▶ **Exercise description**: From the data that follows, print exactly the lines starting at the one containing "Task: Create a new terminal with plus icon" and ending at the one containing "Given: Click the Crop button"; include both of them and nothing more.

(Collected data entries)
---

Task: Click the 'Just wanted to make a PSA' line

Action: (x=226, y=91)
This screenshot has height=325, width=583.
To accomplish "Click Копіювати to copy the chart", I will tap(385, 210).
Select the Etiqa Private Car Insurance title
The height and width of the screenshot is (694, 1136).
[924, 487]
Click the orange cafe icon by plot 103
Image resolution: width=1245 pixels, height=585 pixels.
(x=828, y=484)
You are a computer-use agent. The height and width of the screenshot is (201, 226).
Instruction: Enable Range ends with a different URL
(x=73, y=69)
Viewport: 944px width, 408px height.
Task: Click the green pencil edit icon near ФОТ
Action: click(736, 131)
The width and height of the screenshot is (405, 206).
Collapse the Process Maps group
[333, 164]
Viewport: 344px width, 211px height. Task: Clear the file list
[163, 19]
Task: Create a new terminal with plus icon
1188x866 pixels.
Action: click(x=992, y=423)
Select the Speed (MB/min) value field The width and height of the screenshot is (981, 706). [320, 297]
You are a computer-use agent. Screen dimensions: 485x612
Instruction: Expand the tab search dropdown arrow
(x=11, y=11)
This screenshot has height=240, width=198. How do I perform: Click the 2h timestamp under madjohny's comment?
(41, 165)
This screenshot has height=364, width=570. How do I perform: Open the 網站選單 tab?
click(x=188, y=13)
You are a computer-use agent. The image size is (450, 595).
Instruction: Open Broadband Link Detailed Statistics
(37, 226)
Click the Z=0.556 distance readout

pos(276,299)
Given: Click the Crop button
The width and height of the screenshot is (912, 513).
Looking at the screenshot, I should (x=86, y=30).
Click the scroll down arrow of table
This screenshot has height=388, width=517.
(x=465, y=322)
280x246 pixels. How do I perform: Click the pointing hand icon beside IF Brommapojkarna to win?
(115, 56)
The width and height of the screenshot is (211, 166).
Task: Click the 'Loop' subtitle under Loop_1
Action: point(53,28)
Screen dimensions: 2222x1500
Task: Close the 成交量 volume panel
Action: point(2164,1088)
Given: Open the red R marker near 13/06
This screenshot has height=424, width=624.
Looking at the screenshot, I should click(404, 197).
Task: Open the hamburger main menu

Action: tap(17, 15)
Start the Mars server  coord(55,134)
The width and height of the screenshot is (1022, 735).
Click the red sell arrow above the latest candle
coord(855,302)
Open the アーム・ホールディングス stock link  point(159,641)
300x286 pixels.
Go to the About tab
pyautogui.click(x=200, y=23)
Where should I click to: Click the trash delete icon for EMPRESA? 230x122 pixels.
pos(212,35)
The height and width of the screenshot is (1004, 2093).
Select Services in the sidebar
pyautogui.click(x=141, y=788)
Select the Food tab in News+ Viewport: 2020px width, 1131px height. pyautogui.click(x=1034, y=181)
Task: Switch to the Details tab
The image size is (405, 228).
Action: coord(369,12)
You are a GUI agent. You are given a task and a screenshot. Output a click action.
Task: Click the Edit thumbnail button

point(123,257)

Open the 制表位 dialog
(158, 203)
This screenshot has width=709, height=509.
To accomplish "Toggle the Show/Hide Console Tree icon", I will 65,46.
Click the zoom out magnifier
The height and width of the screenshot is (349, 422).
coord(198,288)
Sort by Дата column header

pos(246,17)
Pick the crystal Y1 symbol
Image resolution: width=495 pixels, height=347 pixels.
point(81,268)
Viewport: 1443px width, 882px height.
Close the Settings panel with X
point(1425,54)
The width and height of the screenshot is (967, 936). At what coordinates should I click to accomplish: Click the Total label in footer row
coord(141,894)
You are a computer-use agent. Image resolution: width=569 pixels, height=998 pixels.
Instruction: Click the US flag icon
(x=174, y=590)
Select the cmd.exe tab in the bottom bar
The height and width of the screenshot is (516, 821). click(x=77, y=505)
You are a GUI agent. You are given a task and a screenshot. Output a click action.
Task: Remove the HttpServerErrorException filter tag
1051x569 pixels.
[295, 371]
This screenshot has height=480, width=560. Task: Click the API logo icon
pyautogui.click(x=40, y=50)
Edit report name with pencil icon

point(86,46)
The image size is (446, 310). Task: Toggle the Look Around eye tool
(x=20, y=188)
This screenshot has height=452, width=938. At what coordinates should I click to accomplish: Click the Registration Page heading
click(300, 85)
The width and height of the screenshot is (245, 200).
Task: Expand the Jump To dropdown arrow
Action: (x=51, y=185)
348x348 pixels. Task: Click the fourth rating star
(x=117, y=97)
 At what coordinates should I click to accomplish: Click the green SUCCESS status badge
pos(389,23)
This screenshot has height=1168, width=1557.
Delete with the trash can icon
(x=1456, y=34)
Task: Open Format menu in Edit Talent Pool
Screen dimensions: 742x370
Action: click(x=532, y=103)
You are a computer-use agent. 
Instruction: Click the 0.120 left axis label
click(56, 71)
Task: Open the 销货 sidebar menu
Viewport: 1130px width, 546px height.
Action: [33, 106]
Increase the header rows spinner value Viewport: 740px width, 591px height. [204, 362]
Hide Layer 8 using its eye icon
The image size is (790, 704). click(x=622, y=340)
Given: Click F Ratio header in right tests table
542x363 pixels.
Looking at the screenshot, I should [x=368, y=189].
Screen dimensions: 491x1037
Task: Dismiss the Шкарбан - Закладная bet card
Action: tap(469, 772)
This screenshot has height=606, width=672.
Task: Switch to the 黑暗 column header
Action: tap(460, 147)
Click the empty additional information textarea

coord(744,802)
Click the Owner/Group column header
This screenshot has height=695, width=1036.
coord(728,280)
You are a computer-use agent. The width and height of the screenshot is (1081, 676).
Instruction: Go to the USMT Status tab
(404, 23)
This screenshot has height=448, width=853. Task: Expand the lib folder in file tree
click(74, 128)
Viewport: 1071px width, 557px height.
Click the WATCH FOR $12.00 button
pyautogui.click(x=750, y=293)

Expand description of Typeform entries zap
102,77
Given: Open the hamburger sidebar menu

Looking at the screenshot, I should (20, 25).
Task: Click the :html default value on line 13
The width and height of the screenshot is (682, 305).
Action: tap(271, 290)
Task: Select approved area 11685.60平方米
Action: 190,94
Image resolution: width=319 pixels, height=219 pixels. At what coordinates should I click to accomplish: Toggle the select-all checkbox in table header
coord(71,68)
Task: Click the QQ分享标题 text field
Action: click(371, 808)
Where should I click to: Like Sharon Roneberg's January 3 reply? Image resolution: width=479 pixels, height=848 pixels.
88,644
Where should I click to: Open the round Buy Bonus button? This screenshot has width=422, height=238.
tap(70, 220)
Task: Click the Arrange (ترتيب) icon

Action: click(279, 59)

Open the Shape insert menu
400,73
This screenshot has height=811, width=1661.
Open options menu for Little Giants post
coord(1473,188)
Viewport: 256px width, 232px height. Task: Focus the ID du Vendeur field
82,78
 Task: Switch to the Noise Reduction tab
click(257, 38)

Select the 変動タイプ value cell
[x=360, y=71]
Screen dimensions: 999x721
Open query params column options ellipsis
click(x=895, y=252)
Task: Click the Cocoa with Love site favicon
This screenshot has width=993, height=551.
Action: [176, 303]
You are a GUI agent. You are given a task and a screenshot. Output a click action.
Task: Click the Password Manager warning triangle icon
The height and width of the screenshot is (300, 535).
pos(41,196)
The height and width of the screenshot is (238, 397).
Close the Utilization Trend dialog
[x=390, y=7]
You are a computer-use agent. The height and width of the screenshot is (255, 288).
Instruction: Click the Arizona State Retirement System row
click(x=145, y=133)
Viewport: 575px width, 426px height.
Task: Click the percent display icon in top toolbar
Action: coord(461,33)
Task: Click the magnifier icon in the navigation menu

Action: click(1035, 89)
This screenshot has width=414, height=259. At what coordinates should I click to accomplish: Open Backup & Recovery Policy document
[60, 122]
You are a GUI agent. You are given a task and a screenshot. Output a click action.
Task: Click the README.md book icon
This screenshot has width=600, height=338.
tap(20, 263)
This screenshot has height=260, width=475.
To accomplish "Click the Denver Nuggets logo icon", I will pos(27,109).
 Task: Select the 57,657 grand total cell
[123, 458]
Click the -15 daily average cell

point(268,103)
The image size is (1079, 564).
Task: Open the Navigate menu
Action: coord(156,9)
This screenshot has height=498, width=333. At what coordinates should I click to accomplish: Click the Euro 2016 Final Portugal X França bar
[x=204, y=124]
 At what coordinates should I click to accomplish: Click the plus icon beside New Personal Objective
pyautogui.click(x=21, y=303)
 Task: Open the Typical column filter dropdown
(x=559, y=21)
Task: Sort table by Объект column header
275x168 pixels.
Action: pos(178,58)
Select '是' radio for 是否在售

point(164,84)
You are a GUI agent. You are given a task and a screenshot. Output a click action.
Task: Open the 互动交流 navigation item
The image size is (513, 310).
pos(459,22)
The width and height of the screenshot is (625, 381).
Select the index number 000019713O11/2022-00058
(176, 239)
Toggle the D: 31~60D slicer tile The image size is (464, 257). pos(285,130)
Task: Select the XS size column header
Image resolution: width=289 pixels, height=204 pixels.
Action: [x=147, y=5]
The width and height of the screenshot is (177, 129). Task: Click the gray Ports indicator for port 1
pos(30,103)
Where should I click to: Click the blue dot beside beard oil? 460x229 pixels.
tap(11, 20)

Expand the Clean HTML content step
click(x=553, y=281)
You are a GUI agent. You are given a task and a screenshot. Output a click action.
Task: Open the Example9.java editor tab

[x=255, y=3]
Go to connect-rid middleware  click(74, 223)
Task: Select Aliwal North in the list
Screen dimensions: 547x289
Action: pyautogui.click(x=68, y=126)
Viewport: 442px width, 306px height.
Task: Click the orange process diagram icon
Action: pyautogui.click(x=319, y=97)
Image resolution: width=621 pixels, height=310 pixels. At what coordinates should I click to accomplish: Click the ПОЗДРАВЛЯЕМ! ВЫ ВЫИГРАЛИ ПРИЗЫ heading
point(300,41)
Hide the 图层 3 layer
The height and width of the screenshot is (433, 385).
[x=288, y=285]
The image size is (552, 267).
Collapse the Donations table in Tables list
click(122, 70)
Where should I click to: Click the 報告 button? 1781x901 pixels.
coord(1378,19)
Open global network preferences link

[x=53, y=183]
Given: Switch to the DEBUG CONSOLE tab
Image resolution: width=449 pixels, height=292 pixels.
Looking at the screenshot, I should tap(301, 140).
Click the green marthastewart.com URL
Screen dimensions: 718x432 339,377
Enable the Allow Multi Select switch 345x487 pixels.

---

▶ **Task response**:
Task: Create a new terminal with plus icon
1188x866 pixels.
Action: click(x=992, y=423)
Select the Speed (MB/min) value field The width and height of the screenshot is (981, 706). [320, 297]
You are a computer-use agent. Screen dimensions: 485x612
Instruction: Expand the tab search dropdown arrow
(x=11, y=11)
This screenshot has height=240, width=198. How do I perform: Click the 2h timestamp under madjohny's comment?
(41, 165)
This screenshot has height=364, width=570. How do I perform: Open the 網站選單 tab?
click(x=188, y=13)
You are a computer-use agent. The image size is (450, 595).
Instruction: Open Broadband Link Detailed Statistics
(37, 226)
Click the Z=0.556 distance readout

pos(276,299)
Given: Click the Crop button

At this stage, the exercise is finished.